Flag-raising ceremonies on Hong Kong university campuses risk becoming a new flashpoint as the presence of Hong Kong police and security officials attending such ceremonies and reports of students being forced to attend them have caused consternation among students just beginning the new academic year.
The raising of the Hong Kong and Chinese flags on university campuses used to be rare events: most universities had previously only held such ceremonies on special occasions such as 1 July, when Hong Kong was handed back to China after British colonial rule.
But last year Hong Kong’s Education Bureau announced that universities would have to hold formal flag-raising ceremonies “at least once a week” under the new rules which came into effect in January this year.
National security education
The rules bring universities in line with national security education already in place in primary and secondary schools in the city and where flag-raising ceremonies are now commonplace.
Lingnan University, a public liberal arts institution, had already announced in January it had formed Hong Kong’s first university student flag-raising team comprising 34 students “to take up the solemn on-campus national flag-raising duty”.
The team would learn the sprit and etiquette of raising the flag, the university said in a statement in January.
However, the flag-raising ceremony to mark the beginning of the academic year held on 5 September at the Chinese University of Hong Kong (CUHK), one of the city’s top universities, has raised eyebrows for the size of the event – over 200 were invited – and the people who attended.

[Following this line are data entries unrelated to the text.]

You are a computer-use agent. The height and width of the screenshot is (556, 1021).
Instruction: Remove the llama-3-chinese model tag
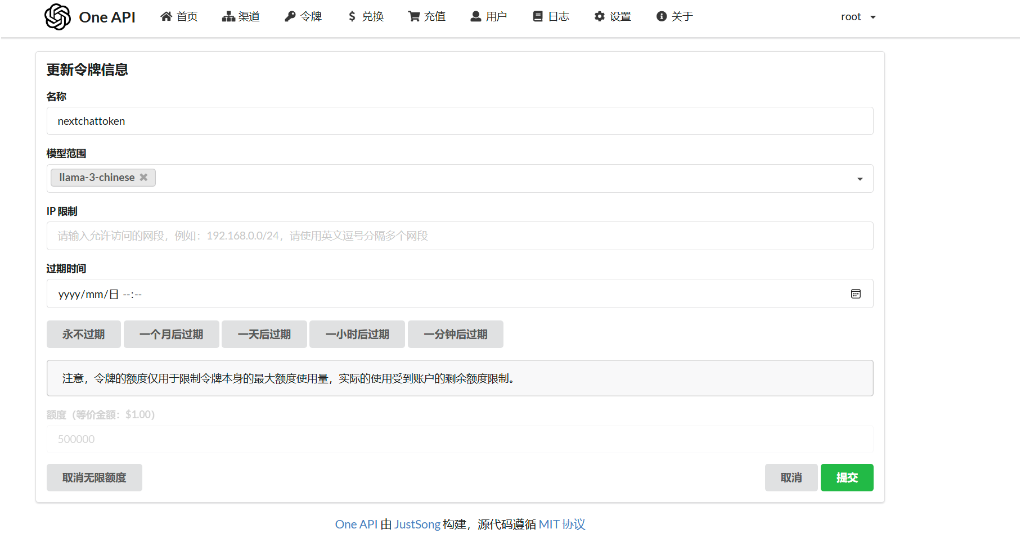[x=144, y=177]
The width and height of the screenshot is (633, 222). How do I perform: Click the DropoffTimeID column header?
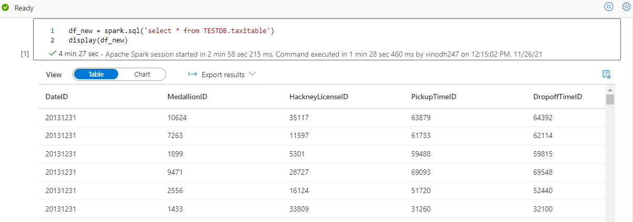(x=557, y=97)
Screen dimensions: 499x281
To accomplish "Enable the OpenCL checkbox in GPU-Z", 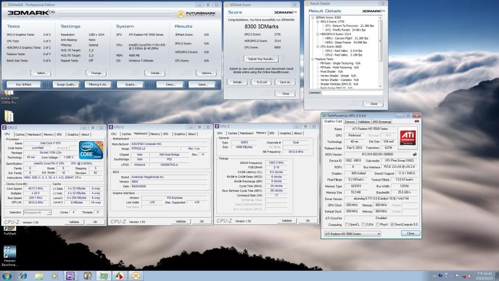I will click(346, 224).
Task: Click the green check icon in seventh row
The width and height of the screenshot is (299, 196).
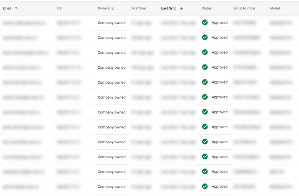Action: pyautogui.click(x=205, y=112)
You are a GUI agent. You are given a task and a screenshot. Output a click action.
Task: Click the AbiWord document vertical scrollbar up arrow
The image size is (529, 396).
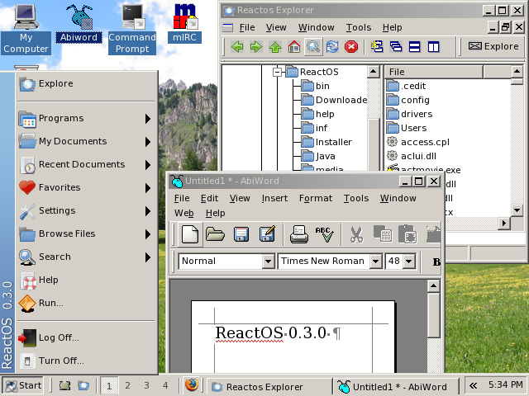pyautogui.click(x=434, y=287)
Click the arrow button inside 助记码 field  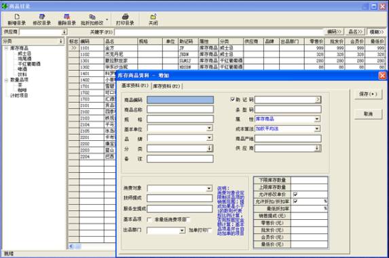(x=318, y=100)
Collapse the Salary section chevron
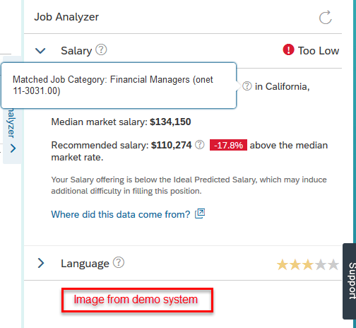 point(40,51)
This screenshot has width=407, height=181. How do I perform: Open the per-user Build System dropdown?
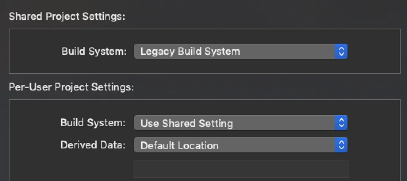[240, 123]
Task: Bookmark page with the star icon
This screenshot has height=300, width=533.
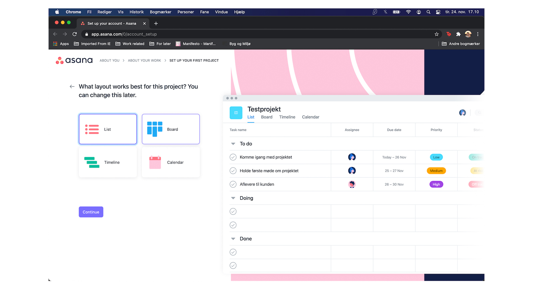Action: coord(436,34)
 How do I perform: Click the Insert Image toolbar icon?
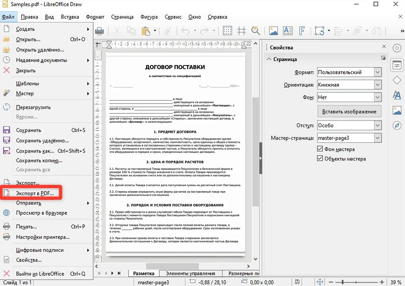pyautogui.click(x=273, y=31)
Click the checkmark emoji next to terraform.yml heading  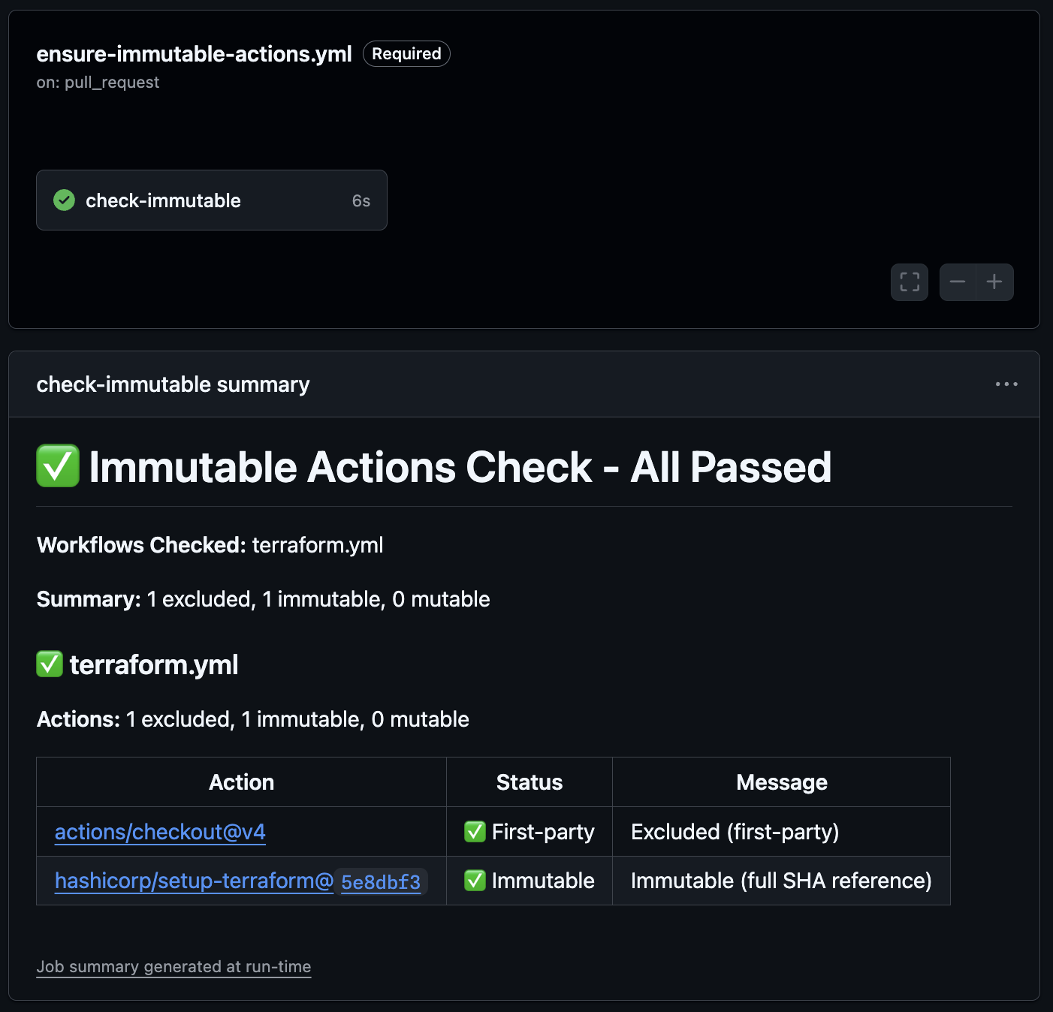[x=50, y=664]
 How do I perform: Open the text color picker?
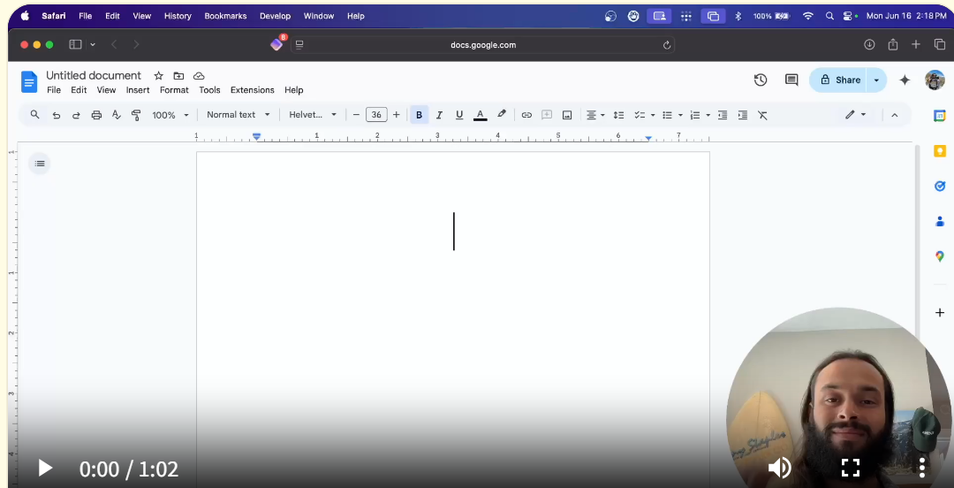tap(480, 115)
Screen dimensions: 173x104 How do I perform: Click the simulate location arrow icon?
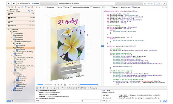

They included Hong Kong education officials but also Hong Kong Police Commissioner Raymond Siu and Deputy Police Commissioner Joe Chow, as well as Hong Kong’s Security Secretary Chris Tang.
Mainland Chinese officials were also present, including representatives of Beijing’s liaison office in the city; Deng Jianwei, bureau chief of China’s Office for Safeguarding National Security in Hong Kong; and Chinese foreign ministry officials in Hong Kong, according to a CUHK press release.